-- PROBLEM TO SOLVE --
Write the next part of the text on temporary labour migration schemes, starting right after its last sentence.

— begin TEXT SEGMENT —

These three types of programme can be further subdivided according to the package of rights they grant. Possible rights include: opportunities for switching job or employer (employer mobility); opportunities for switching location within the host country (regional mobility); access to welfare; family rights, including family reunification; length of stay; and pathways to permanent settlement or citizenship. Typically, thesedimensions are grouped together across schemes: thus schemes that restrict migrants’ access to welfare and rights tend to operate on the basis of short-term stays; where migrants stay longer, a more generous package of rights is needed. The study explores 6 case studies from other industrialised countries, including examples of each type of programme and with a variety of associated packages of rights.

Sectoral schemes: The sectoral schemes studied include two restrictive regimes which recruit workers mainly into agriculture – the New Zealand RSE programme and the German Temporary Seasonal Worker programme. These both provide short-term, often circular, migration to fill seasonal labour demand, with an emphasis on enforcing return (at 9 months in New Zealand and 3 months in Germany). There are no opportunities to extend stay or switch to another status, and no family rights or access to welfare.

Both schemes are regulated through bilateral agreements, which ensure the return of migrant workers. The programmes also meet various foreign policy and development goals.

By contrast, the Canadian caregiver programme enables households requiring live-in care to hire a foreign worker, subject to a labour market test. Caregivers can apply for permanent residence after 2 years, and can be accompanied by their family under certain conditions. The generosity of the scheme reflects the challenges in attracting suitable candidates for this kind of work.

All of these programmes tie migrant workers to an employer, and this can make workers more vulnerable to exploitation. The more generous Canadian scheme has attracted workers with higher skills levels who trade off working at the level of their qualifications with the opportunity to access more generous rights and settlement in Canada after the initial 2 years.

Employer-led schemes: The Swedish 2008 Immigration Law and the Spanish Catalogue of Hard-to-Fill vacancies both allow employers to recruit across the skills spectrum, including to lower-skilled, lower-paid jobs. Both also grant increasing access to social and family rights and pathways to settlement over time. Under the Swedish scheme permits are granted for 2 years for migrants with job offers; permits may be extended for a further 2 years, after which migrants can apply for permanent status. Access to welfare rights and family reunion is granted after the first year. The Spanish scheme operates a similarly staged route (with some variations). Both systems have been flexible in adapting to changing employer demand.

— end TEXT SEGMENT —
— begin DATASET EXCERPT —

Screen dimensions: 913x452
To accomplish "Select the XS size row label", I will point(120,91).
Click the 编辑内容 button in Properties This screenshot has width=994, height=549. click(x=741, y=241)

— end DATASET EXCERPT —

-- EXERCISE OUTPUT --
In both countries, the more generous rights are partly driven by the need to attract migrants to settle, in order to offset ageing populations. In Sweden, there is also concern about attracting migrants, given language barriers. In Spain, the key factor driving the more generous approach is the desire to channel irregular flows through legal routes. The relative generosity of these programmes also shows that social norms and values are reflected within immigration systems. In both Spain and Sweden ideals of equality and non-discrimination work against a stratification of rights that excludes immigrants in the longer term.

Human capital schemes: The Manitoba Provincial Nominee Programme is a points-based system, which selects migrants at a range of skills levels, with the goal of increasing settlement migration to Manitoba. This reflects a need to meet labour market gaps, but also to counter population decline and ageing. Migrants are selected based on their personal characteristics and ties to the province, and more recently there has been a requirement that the nominee have a job offer. This shift reflects concern that the programme was not effectively matching immigrants to the right jobs – a type of ‘deskilling’ that can be a problem acrossprogrammes with generous rights, as they are likely to attract migrants who are overqualified for the jobs being offered. However, the programme has been successful in attracting and retaining more settlement migration to the province.

Immigrant Decision-making

The report examines how different types of schemes might affect the mobility decisions of immigrants, an oft neglected aspect of immigration policy making, drawing on data on EEA migrants resident in Scotland. The project draws on extensive interview data gathered before the Brexit vote, supplemented with further focus groups and interviews. The data suggests that a change to a more restrictive system with a more complicated entry regime would reduce the attractiveness of the UK as a destination, placing it in direct competition with other English-speaking destination countries such as the USA and Canada, as well as with countries maintaining free movement. This double competition may particularly affect decision-making among younger migrants with good English-language skills and for those wishing to settle longer term as a family.

The research focused on the six different dimensions of programmes outlined above (employer mobility, regional mobility, welfare, family rights, length of stay, and pathways to settlement). It found that:

  • The ability to change employer was a popular feature of free movement, and many EEA migrants made use of this mobility to secure better pay and conditions, especially over the longer term. Nonetheless, others had found it impossible to progress remaining in insecure, low paid work below their skills level. Therefore, some would be prepared to be tied to a job, at least initially, if this implied better safeguards.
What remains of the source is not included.